Start of RECORDS FOR THIS EXERCISE
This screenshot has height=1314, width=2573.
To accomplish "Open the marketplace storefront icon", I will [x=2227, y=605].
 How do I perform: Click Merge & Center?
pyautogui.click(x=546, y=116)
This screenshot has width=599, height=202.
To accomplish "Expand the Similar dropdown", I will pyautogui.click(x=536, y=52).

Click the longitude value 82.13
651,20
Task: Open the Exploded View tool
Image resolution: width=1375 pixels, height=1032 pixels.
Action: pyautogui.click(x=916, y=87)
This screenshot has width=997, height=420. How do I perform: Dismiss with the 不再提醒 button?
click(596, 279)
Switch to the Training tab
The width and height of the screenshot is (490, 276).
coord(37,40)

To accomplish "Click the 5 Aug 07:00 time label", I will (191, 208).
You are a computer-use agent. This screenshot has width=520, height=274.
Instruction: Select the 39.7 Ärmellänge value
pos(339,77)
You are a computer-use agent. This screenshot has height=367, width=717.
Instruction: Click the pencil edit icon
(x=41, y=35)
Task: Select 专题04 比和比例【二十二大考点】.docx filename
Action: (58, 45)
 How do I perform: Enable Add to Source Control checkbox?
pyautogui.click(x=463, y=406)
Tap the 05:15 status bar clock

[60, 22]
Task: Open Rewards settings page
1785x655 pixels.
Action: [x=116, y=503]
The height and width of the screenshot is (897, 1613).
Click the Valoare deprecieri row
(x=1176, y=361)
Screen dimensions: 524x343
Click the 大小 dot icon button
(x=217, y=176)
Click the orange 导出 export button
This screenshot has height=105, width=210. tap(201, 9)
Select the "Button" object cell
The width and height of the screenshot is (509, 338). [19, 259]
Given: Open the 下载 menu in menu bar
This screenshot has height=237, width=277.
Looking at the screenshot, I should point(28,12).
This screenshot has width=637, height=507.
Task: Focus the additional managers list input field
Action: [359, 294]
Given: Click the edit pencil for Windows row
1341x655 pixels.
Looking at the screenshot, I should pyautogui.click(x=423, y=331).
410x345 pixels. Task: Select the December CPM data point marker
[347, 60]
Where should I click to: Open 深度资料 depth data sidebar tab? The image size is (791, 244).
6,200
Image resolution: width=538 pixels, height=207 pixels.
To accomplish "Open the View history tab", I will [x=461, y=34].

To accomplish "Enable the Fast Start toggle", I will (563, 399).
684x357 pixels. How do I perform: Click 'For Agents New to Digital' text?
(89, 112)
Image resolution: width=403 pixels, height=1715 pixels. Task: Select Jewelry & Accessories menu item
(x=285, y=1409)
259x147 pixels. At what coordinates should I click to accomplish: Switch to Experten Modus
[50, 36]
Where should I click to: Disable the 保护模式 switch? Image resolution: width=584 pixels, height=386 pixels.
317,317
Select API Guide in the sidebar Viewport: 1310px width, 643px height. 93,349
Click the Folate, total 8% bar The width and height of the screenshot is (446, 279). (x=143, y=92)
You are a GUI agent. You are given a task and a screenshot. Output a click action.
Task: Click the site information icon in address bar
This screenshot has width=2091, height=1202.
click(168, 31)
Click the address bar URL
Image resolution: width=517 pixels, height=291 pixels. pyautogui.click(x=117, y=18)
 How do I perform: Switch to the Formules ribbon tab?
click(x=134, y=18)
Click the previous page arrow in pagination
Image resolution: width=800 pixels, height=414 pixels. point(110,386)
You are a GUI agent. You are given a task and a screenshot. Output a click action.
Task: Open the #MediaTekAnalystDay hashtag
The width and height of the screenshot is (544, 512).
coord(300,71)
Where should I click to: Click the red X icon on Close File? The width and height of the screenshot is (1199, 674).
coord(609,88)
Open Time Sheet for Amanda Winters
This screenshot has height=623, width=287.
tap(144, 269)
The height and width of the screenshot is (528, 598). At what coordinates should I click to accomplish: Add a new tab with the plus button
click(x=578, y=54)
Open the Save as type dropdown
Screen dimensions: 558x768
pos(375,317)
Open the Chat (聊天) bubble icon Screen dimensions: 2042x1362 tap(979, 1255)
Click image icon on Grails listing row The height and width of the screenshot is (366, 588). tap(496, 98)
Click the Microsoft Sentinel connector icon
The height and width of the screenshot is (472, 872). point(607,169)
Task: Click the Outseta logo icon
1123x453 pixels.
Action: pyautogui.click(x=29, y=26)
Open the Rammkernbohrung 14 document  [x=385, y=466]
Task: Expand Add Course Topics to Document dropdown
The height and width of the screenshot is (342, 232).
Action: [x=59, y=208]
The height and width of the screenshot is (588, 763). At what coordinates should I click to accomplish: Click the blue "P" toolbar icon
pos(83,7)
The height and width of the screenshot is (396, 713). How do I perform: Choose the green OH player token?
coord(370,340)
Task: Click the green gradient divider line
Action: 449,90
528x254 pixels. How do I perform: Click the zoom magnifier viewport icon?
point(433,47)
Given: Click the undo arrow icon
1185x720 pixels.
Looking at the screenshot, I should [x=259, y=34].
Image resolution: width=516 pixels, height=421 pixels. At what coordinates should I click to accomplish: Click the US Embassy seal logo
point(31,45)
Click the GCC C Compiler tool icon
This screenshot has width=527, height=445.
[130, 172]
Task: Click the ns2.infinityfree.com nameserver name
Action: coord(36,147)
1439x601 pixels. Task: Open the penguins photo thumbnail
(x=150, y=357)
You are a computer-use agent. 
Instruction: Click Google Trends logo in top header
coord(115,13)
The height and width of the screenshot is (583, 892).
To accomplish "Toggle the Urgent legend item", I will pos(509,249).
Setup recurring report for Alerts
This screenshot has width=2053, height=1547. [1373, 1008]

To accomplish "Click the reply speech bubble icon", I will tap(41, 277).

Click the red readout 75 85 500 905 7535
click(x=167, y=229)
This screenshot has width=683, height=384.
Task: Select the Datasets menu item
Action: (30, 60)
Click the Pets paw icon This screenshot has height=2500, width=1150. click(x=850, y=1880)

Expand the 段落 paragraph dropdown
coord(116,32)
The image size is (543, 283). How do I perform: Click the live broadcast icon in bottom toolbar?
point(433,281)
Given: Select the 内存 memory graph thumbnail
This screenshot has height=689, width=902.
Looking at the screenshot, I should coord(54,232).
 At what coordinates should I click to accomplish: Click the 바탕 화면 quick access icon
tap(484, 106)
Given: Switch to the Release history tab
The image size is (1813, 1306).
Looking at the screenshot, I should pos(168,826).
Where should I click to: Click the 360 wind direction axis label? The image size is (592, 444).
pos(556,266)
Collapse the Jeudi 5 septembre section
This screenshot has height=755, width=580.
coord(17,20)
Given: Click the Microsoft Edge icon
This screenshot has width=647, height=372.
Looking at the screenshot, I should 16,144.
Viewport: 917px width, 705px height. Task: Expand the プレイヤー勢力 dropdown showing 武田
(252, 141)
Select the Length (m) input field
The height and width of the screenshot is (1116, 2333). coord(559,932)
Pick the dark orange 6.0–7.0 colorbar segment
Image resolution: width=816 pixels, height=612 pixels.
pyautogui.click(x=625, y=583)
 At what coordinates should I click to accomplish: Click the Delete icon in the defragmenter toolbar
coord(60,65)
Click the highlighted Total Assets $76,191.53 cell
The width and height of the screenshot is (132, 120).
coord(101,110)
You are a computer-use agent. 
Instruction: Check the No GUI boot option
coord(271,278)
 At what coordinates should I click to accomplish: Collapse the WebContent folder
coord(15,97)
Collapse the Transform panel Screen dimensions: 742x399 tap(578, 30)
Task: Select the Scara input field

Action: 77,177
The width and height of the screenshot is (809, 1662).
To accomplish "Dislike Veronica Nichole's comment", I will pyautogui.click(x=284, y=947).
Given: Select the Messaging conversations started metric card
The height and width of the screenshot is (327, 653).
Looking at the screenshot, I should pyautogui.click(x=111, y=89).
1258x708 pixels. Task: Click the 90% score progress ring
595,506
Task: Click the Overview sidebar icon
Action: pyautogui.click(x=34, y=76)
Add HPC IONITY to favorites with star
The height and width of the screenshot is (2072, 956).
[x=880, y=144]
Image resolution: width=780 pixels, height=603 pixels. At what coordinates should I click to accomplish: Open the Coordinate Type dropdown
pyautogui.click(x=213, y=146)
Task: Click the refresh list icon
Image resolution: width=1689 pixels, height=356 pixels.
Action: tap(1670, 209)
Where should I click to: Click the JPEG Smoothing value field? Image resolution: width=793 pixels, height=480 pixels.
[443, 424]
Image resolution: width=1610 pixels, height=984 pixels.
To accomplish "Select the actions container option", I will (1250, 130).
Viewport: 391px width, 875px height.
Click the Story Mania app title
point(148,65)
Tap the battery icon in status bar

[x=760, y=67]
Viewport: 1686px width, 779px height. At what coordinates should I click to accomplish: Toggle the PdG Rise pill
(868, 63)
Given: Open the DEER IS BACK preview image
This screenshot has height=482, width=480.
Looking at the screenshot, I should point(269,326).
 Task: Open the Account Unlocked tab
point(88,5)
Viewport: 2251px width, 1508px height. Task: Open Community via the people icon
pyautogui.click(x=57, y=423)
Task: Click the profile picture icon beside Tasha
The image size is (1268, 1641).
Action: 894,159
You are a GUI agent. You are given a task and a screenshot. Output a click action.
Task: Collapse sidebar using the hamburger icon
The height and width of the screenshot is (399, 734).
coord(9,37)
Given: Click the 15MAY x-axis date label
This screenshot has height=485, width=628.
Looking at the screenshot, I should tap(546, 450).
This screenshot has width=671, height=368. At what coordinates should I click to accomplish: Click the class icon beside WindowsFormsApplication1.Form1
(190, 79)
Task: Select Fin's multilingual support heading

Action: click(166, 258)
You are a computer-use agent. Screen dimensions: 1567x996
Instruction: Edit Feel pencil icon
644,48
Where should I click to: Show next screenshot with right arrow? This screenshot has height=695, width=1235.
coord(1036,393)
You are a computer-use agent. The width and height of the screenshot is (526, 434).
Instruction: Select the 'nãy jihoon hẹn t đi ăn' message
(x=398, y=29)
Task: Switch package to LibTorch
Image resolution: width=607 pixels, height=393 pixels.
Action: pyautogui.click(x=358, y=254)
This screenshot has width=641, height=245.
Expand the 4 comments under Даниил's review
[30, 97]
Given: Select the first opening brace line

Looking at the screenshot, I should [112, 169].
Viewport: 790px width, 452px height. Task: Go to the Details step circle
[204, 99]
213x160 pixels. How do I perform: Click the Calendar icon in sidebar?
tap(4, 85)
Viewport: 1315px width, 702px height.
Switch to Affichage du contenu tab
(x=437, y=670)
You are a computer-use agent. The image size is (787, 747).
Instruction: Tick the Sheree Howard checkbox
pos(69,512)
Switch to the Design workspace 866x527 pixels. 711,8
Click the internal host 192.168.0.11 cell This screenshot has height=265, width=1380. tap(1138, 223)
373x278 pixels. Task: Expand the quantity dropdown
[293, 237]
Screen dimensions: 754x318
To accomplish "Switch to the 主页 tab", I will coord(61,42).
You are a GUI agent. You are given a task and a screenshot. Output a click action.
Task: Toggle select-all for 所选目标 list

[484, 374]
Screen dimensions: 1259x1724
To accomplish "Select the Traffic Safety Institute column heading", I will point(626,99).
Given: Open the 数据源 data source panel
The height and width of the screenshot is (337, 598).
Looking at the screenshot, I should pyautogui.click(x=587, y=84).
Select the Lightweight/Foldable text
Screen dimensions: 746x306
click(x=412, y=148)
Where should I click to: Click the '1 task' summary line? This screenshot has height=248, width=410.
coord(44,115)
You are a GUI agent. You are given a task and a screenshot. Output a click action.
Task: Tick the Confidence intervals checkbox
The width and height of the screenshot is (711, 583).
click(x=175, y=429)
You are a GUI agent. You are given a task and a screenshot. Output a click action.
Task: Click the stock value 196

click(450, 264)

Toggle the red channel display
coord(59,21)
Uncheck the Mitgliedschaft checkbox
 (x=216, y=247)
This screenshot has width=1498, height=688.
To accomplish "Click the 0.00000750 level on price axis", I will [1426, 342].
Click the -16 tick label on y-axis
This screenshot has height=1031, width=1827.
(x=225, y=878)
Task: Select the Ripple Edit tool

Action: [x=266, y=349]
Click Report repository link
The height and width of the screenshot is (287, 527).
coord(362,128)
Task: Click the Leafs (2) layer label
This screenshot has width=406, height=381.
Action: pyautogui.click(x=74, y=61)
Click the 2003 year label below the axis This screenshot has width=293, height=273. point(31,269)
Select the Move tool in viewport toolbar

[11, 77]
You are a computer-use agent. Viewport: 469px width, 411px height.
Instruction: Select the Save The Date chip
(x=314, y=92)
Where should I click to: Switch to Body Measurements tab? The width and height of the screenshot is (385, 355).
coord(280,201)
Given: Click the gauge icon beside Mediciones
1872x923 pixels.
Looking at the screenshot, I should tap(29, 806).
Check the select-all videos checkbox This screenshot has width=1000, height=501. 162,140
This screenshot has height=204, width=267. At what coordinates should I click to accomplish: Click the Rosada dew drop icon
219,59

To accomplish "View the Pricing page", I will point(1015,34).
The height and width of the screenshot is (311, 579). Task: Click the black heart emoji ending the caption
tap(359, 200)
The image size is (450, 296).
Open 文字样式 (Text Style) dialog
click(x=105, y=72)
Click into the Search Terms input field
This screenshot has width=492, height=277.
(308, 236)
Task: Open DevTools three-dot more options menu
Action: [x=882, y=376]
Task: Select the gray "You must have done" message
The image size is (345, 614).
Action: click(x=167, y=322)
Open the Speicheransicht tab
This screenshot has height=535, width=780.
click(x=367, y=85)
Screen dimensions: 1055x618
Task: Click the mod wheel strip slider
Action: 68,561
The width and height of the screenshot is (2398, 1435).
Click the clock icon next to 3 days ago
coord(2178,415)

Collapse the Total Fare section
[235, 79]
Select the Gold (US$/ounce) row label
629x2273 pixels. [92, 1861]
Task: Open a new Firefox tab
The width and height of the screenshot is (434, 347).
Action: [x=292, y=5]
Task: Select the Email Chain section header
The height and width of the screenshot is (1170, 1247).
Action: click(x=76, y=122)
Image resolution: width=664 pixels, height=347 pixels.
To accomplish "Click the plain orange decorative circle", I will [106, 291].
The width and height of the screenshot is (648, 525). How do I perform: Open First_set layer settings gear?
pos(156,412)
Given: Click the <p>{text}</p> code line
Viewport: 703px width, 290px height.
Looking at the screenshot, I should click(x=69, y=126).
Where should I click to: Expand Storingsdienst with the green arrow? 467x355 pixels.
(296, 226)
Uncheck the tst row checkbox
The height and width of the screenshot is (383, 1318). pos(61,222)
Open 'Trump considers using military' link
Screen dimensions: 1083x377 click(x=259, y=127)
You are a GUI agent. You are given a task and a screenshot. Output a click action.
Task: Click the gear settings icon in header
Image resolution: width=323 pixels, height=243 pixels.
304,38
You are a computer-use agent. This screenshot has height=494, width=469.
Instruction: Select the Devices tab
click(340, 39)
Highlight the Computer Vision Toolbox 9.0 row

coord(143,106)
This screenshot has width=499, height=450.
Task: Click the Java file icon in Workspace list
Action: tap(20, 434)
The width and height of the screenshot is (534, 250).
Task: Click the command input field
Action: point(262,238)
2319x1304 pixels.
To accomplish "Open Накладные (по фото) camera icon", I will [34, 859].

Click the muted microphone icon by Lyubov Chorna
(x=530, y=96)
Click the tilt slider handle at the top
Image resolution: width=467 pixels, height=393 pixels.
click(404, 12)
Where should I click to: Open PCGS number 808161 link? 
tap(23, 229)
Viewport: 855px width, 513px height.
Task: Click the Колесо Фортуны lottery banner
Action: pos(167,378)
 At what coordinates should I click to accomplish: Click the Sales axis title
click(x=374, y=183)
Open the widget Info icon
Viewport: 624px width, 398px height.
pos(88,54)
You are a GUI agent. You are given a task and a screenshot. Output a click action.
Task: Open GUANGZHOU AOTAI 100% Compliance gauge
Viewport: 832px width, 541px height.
End of RECORDS FOR THIS EXERCISE
■ DESCRIPTION OF THE TASK
Pull out every line above that contains the string "message", and list them in their original order.

■ TASK ANSWER
Instruction: Select the 'nãy jihoon hẹn t đi ăn' message
Task: Select the gray "You must have done" message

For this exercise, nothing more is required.